■ **The task**: Rewrite all of the records below, changing every "computer-use agent" to "desktop assistant" and leaving the rest untouched.

■ **Extracted records**:

[BEGIN]

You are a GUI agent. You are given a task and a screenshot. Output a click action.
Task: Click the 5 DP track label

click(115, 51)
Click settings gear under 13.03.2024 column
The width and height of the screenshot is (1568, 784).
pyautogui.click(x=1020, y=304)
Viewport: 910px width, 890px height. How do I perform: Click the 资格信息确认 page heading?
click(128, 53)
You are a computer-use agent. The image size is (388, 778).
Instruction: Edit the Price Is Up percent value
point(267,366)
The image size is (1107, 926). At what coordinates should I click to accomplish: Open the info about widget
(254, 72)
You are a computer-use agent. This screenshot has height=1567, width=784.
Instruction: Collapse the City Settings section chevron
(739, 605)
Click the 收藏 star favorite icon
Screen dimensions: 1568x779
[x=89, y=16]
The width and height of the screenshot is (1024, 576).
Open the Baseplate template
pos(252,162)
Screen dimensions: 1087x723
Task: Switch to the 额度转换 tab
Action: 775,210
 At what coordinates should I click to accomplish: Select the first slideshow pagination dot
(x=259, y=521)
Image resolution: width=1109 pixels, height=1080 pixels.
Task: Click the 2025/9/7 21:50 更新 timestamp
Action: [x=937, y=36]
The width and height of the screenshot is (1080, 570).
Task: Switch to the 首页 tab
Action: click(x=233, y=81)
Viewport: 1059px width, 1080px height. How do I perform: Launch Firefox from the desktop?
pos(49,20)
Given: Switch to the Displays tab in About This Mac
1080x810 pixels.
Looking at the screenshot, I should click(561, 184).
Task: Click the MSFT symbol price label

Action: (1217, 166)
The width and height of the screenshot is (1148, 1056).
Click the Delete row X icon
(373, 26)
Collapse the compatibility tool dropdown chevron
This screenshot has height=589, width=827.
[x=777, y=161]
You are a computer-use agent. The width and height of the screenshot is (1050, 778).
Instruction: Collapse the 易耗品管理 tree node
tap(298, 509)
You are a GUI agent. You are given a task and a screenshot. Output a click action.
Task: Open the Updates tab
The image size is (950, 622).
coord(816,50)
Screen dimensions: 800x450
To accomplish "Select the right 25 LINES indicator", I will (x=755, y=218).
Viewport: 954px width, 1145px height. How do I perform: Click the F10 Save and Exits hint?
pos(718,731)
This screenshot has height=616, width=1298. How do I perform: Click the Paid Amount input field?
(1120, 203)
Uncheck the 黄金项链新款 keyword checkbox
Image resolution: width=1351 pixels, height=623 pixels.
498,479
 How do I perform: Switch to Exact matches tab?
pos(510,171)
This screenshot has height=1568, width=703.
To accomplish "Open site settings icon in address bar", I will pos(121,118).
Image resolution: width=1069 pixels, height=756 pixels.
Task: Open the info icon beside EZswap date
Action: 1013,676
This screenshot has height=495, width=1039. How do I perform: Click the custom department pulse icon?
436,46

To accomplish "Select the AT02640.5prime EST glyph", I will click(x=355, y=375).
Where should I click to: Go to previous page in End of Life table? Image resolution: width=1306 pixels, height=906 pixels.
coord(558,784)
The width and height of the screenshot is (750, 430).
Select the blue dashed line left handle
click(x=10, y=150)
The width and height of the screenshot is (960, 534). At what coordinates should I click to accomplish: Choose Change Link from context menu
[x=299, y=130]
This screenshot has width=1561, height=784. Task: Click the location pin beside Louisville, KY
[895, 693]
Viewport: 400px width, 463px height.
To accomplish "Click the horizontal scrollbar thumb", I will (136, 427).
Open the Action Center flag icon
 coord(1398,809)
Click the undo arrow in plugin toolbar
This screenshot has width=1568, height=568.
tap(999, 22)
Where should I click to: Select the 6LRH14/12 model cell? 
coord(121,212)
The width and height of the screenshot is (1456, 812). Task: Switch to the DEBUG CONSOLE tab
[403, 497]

[END]

■ **Task response**:
You are a GUI agent. You are given a task and a screenshot. Output a click action.
Task: Click the 5 DP track label

click(115, 51)
Click settings gear under 13.03.2024 column
The width and height of the screenshot is (1568, 784).
pyautogui.click(x=1020, y=304)
Viewport: 910px width, 890px height. How do I perform: Click the 资格信息确认 page heading?
click(128, 53)
You are a desktop assistant. The image size is (388, 778).
Instruction: Edit the Price Is Up percent value
point(267,366)
The image size is (1107, 926). At what coordinates should I click to accomplish: Open the info about widget
(254, 72)
You are a desktop assistant. This screenshot has height=1567, width=784.
Instruction: Collapse the City Settings section chevron
(739, 605)
Click the 收藏 star favorite icon
Screen dimensions: 1568x779
[x=89, y=16]
The width and height of the screenshot is (1024, 576).
Open the Baseplate template
pos(252,162)
Screen dimensions: 1087x723
Task: Switch to the 额度转换 tab
Action: 775,210
 At what coordinates should I click to accomplish: Select the first slideshow pagination dot
(x=259, y=521)
Image resolution: width=1109 pixels, height=1080 pixels.
Task: Click the 2025/9/7 21:50 更新 timestamp
Action: [x=937, y=36]
The width and height of the screenshot is (1080, 570).
Task: Switch to the 首页 tab
Action: click(x=233, y=81)
Viewport: 1059px width, 1080px height. How do I perform: Launch Firefox from the desktop?
pos(49,20)
Given: Switch to the Displays tab in About This Mac
1080x810 pixels.
Looking at the screenshot, I should click(561, 184).
Task: Click the MSFT symbol price label

Action: (1217, 166)
The width and height of the screenshot is (1148, 1056).
Click the Delete row X icon
(373, 26)
Collapse the compatibility tool dropdown chevron
This screenshot has height=589, width=827.
[x=777, y=161]
You are a desktop assistant. The width and height of the screenshot is (1050, 778).
Instruction: Collapse the 易耗品管理 tree node
tap(298, 509)
You are a GUI agent. You are given a task and a screenshot. Output a click action.
Task: Open the Updates tab
The image size is (950, 622).
coord(816,50)
Screen dimensions: 800x450
To accomplish "Select the right 25 LINES indicator", I will (x=755, y=218).
Viewport: 954px width, 1145px height. How do I perform: Click the F10 Save and Exits hint?
pos(718,731)
This screenshot has height=616, width=1298. How do I perform: Click the Paid Amount input field?
(1120, 203)
Uncheck the 黄金项链新款 keyword checkbox
Image resolution: width=1351 pixels, height=623 pixels.
498,479
 How do I perform: Switch to Exact matches tab?
pos(510,171)
This screenshot has height=1568, width=703.
To accomplish "Open site settings icon in address bar", I will pos(121,118).
Image resolution: width=1069 pixels, height=756 pixels.
Task: Open the info icon beside EZswap date
Action: 1013,676
This screenshot has height=495, width=1039. How do I perform: Click the custom department pulse icon?
436,46

To accomplish "Select the AT02640.5prime EST glyph", I will click(x=355, y=375).
Where should I click to: Go to previous page in End of Life table? Image resolution: width=1306 pixels, height=906 pixels.
coord(558,784)
The width and height of the screenshot is (750, 430).
Select the blue dashed line left handle
click(x=10, y=150)
The width and height of the screenshot is (960, 534). At what coordinates should I click to accomplish: Choose Change Link from context menu
[x=299, y=130]
This screenshot has width=1561, height=784. Task: Click the location pin beside Louisville, KY
[895, 693]
Viewport: 400px width, 463px height.
To accomplish "Click the horizontal scrollbar thumb", I will (136, 427).
Open the Action Center flag icon
 coord(1398,809)
Click the undo arrow in plugin toolbar
This screenshot has width=1568, height=568.
tap(999, 22)
Where should I click to: Select the 6LRH14/12 model cell? 
coord(121,212)
The width and height of the screenshot is (1456, 812). Task: Switch to the DEBUG CONSOLE tab
[403, 497]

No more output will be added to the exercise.